New Beneficial Ownership Regulations affecting corporate entities are now in force.
The European Union (Anti-Money Laundering: Beneficial Ownership of Corporate Entities) Regulations 2019 came into force on 22 March 2019, save for Part 3. Part 3 concerns the new Central Register of Beneficial Ownership. It will become operative on 22 June 2019.
The existing regulations in this area, the European Union (Anti-Money Laundering: Beneficial Ownership of Corporate Entities) Regulations 2016 (the 2016 Regulations), are revoked as of 22 March 2019. See here for more information.
Central Bank permits investment in Chinese bonds via Bond Connect
From 21 March 2019, the Central Bank permits investment in Chinese bonds via Bond Connect Bond by Irish UCITS and AIFs. This is timely given the proposed inclusion of bonds traded on China Interbank Bond Market (CIBM) in a number of internationally recognised indices. See more detail in our news alert.

_Aim_
Please copy the beneficial ownership update between "New Beneficial Ownership" and "for more information.", inclusive, swapping "revoked" for "repealed". Work from the beneficial ownership update alone, with no outside sources.

_Raw data_
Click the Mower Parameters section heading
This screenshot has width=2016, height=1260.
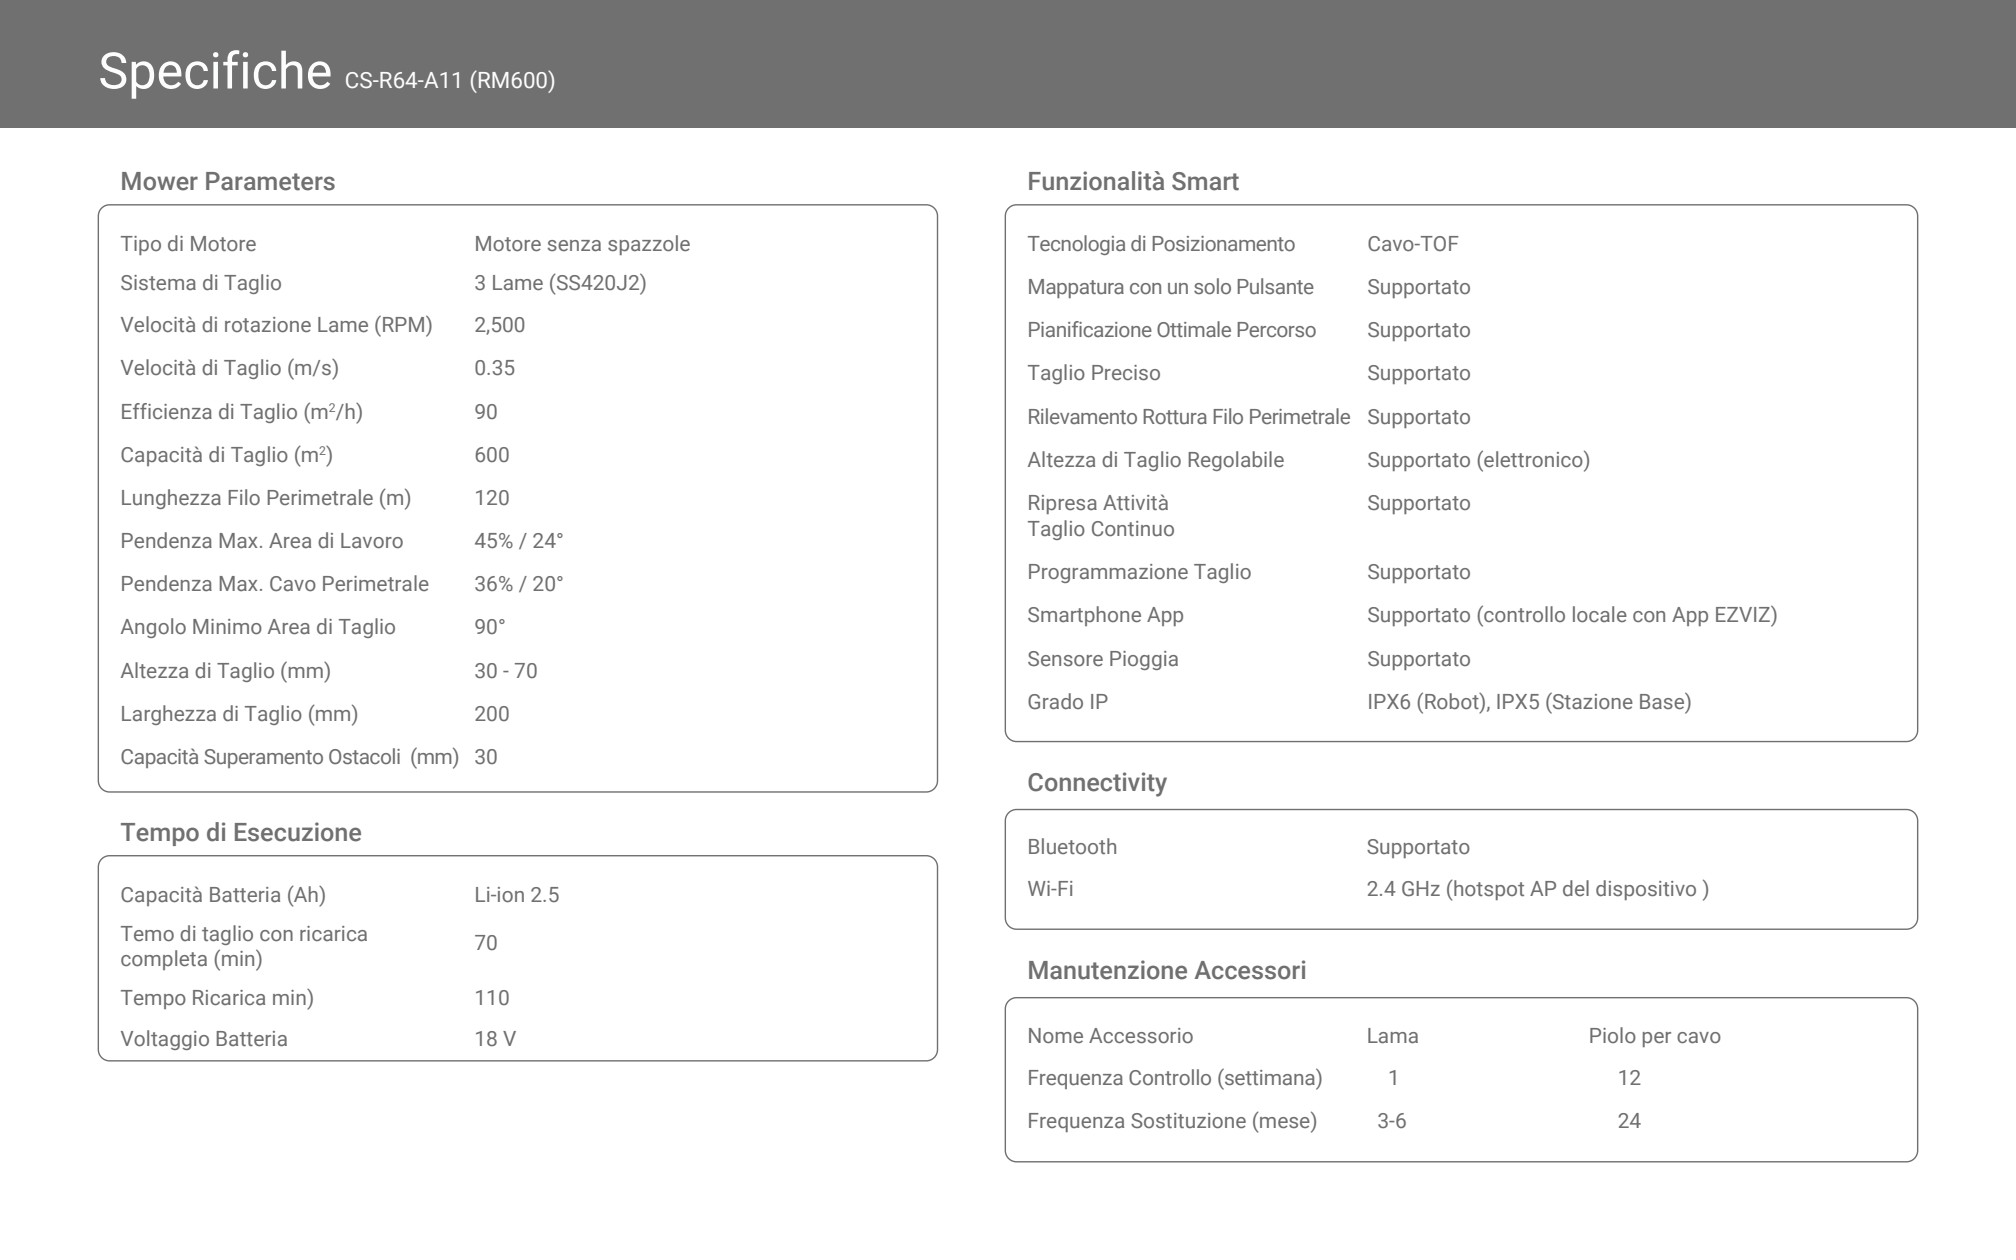click(228, 182)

_Full response_
New Beneficial Ownership Regulations affecting corporate entities are now in force.
The European Union (Anti-Money Laundering: Beneficial Ownership of Corporate Entities) Regulations 2019 came into force on 22 March 2019, save for Part 3. Part 3 concerns the new Central Register of Beneficial Ownership. It will become operative on 22 June 2019.
The existing regulations in this area, the European Union (Anti-Money Laundering: Beneficial Ownership of Corporate Entities) Regulations 2016 (the 2016 Regulations), are repealed as of 22 March 2019. See here for more information.